- _Work instructions_
Count how many lines of the material below have the word "agent" and give only the number.

- _Information provided_

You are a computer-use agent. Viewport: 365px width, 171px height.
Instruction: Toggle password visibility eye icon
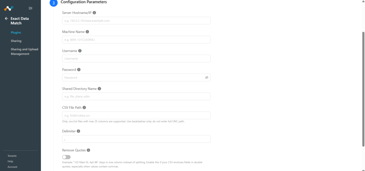click(x=207, y=77)
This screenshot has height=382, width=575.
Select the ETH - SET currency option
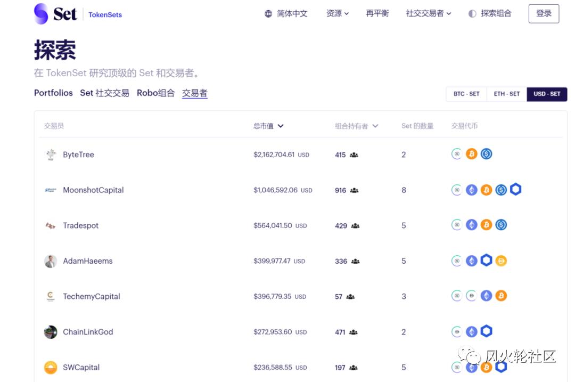(506, 94)
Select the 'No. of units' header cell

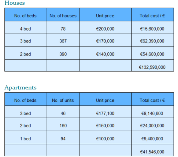pos(63,99)
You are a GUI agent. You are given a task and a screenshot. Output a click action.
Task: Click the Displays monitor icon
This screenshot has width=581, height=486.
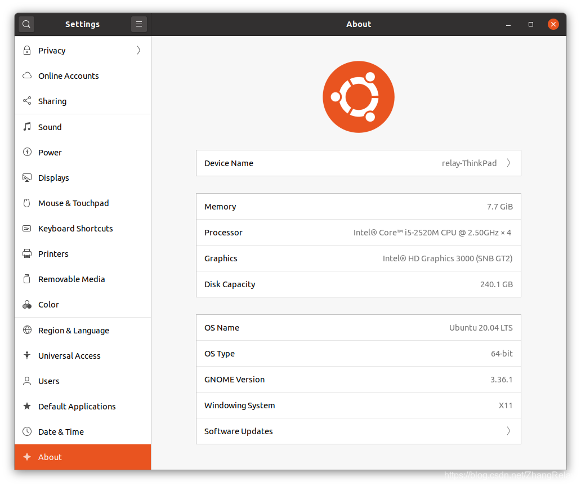tap(26, 177)
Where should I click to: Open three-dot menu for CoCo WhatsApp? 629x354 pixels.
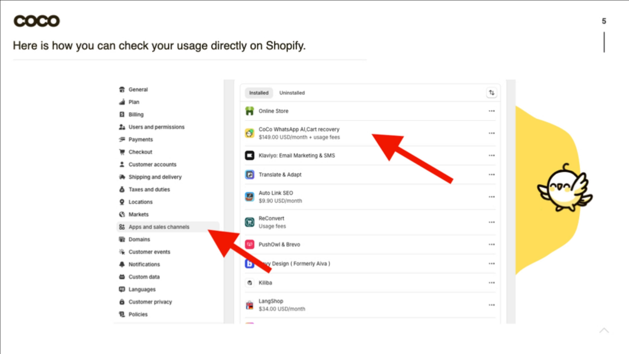coord(491,133)
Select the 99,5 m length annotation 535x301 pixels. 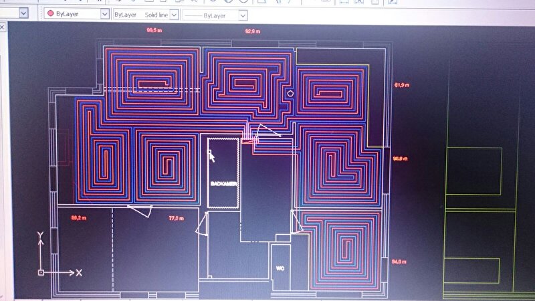(x=155, y=31)
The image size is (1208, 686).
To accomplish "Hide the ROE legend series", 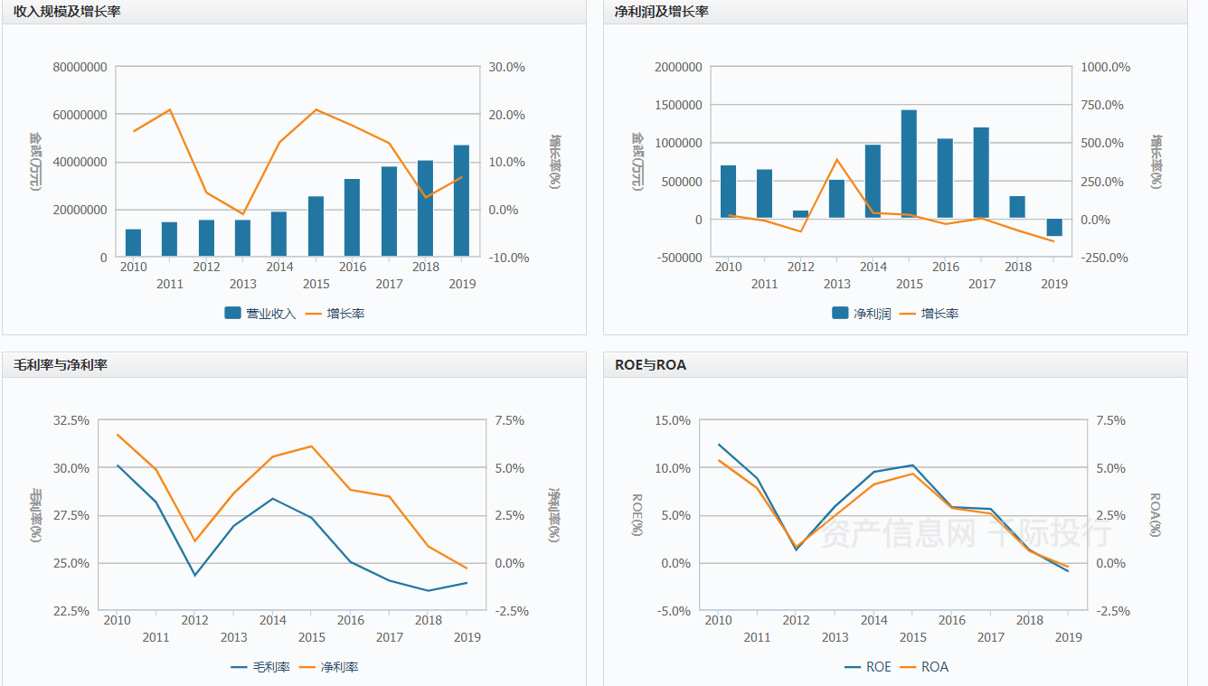I will click(868, 667).
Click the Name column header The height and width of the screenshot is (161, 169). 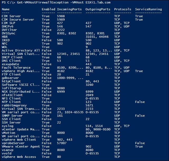[6, 9]
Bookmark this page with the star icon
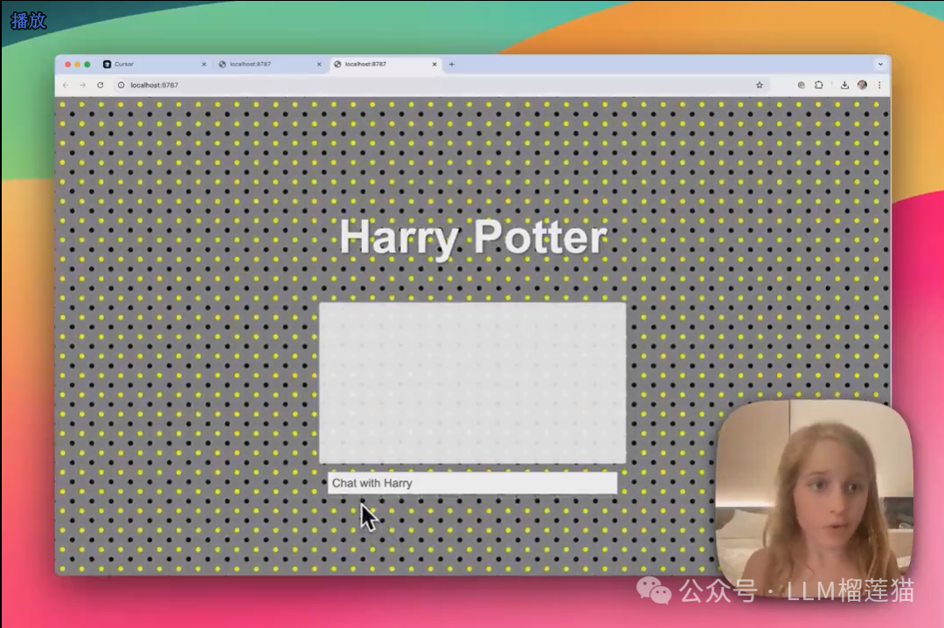The image size is (944, 628). (760, 86)
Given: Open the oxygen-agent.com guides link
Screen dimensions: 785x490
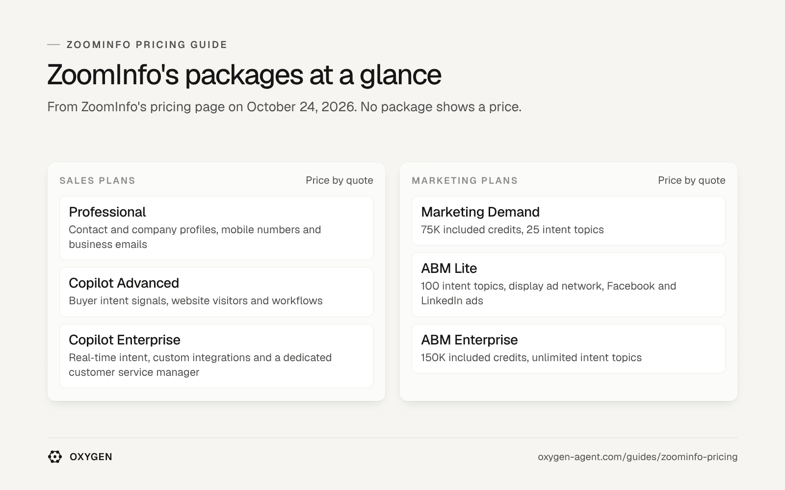Looking at the screenshot, I should [x=637, y=457].
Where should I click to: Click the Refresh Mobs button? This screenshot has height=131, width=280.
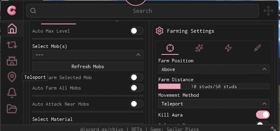[88, 67]
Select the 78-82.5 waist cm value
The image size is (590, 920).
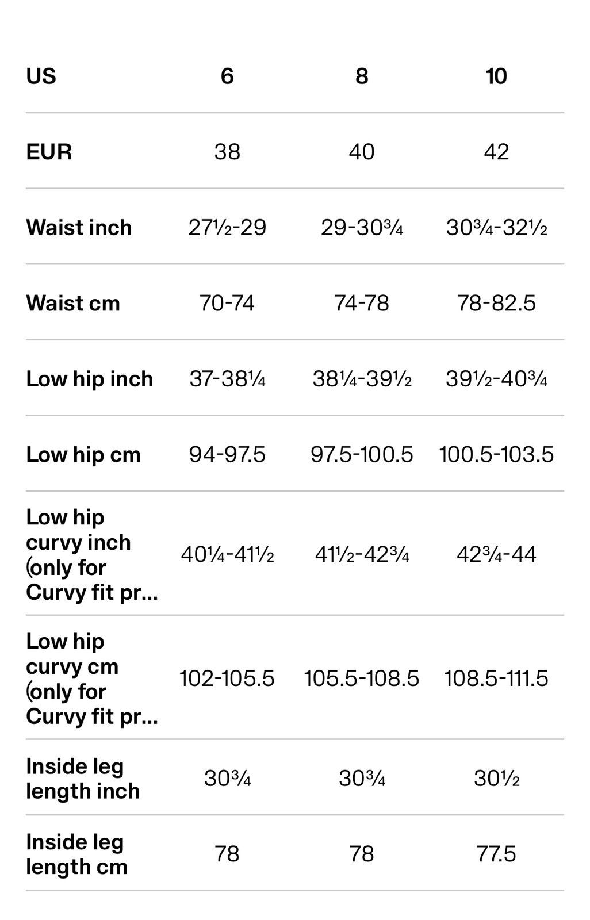point(496,303)
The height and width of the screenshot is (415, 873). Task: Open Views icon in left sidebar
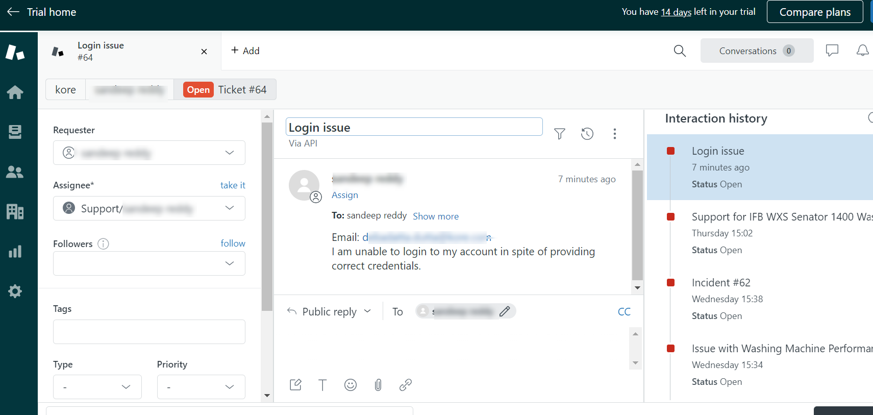click(x=15, y=132)
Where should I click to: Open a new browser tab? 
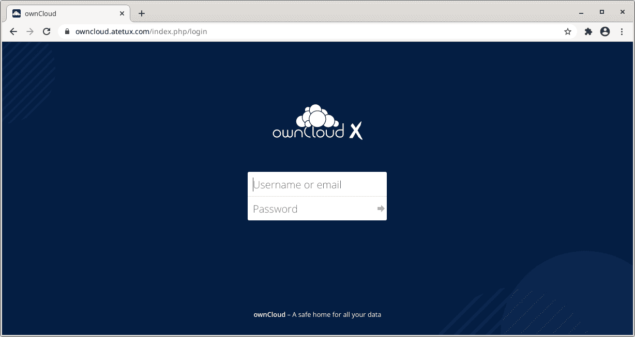(141, 13)
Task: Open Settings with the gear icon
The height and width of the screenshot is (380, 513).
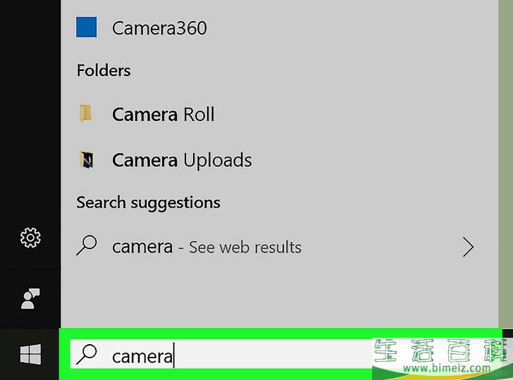Action: tap(30, 238)
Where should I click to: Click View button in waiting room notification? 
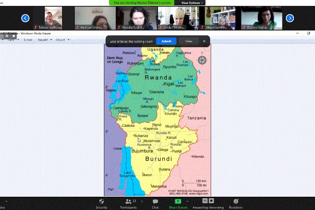coord(189,41)
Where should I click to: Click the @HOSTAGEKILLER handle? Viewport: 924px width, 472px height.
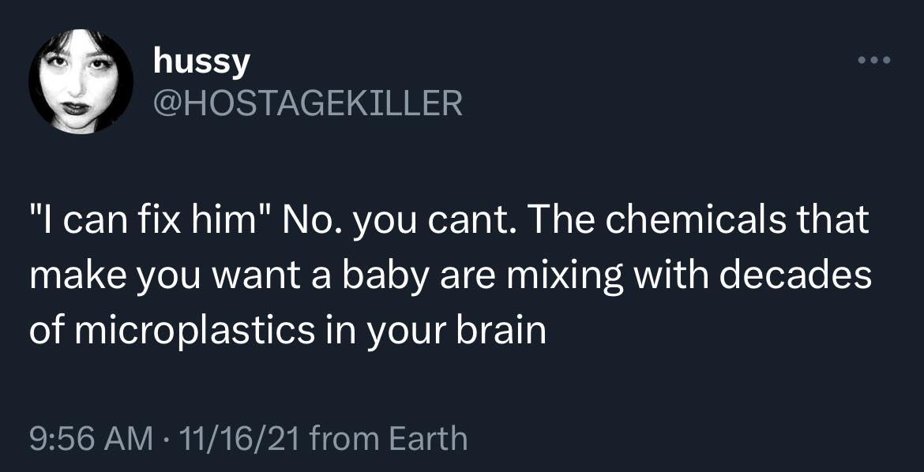coord(308,103)
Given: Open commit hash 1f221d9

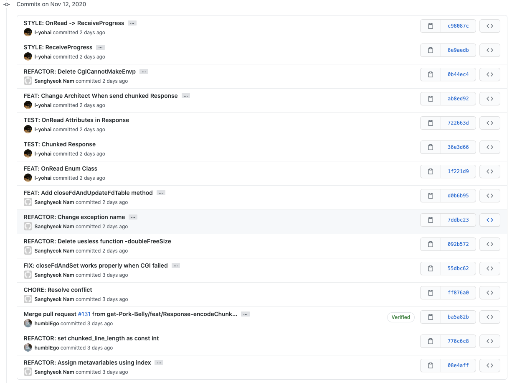Looking at the screenshot, I should pos(458,171).
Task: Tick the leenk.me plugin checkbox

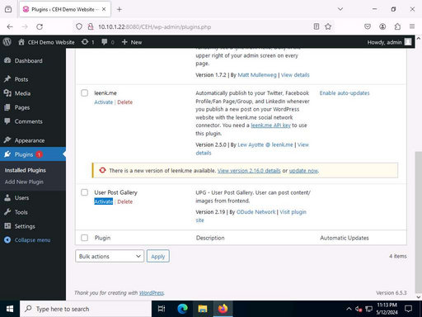Action: click(x=85, y=93)
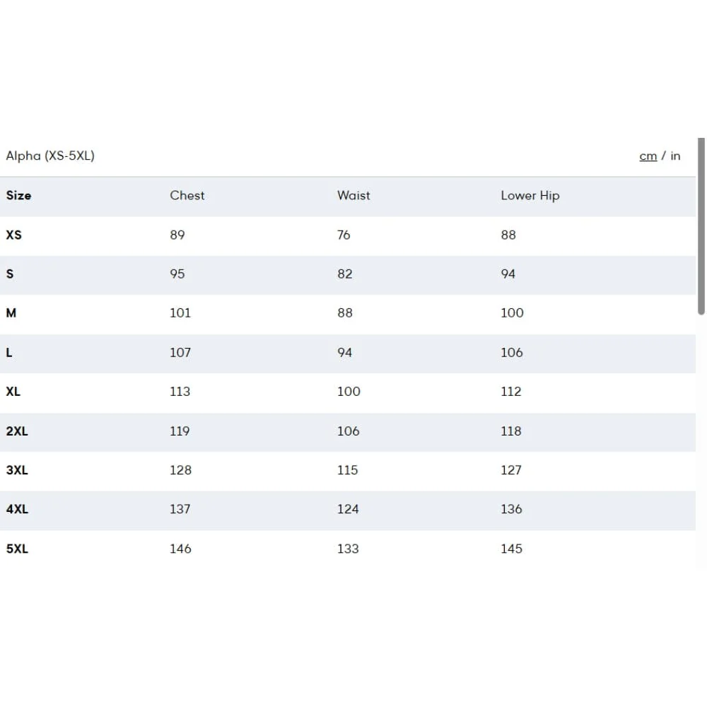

- _Solution_
3